2003年3月8日に日本で発売されたCTSは、キャデラック初のFRスポーツセダン。500万円を初めて切るキャデラックでもあり、ユーザーの裾野拡大を目指したモデルだ。

コンセプトの「アート&サイエンス」(創造的なデザインと独創的なテクノロジー)は、キャデラック全体の指針でもあって、アートは、例えば彫刻的デザインを持つステルス戦闘機、サイエンスはハイテクの塊であるスペースシャトルがモチーフとして紹介される。

CTSはドイツ・ニュルブルクリンクにある全長21.6km、高低差300メートル以上の通称オールドコースを3年間にわたって走りこみ、同社開発としては久々のFRシャシー「シグマ・アーキテクチャー」の性能を磨いたという。
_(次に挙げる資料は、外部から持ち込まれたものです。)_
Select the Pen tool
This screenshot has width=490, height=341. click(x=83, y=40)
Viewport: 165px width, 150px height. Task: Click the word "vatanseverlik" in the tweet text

純粋なアメ車にしてニュルで開発したことをここまでアピールするクルマも初めてだろう。

「マトリックス」の続編に登場


映画「マトリックス リローデッド」のワンシーン
(photo:GM)

ちなみにCTSは、映画「マトリックス」(1999年)の続編である「マトリックス リローデッド」(2003年6月公開)に登場。撮影はGMの協力により、CTSとEXT、それぞれ試作車ベースの車両を十数台を使って行われたという。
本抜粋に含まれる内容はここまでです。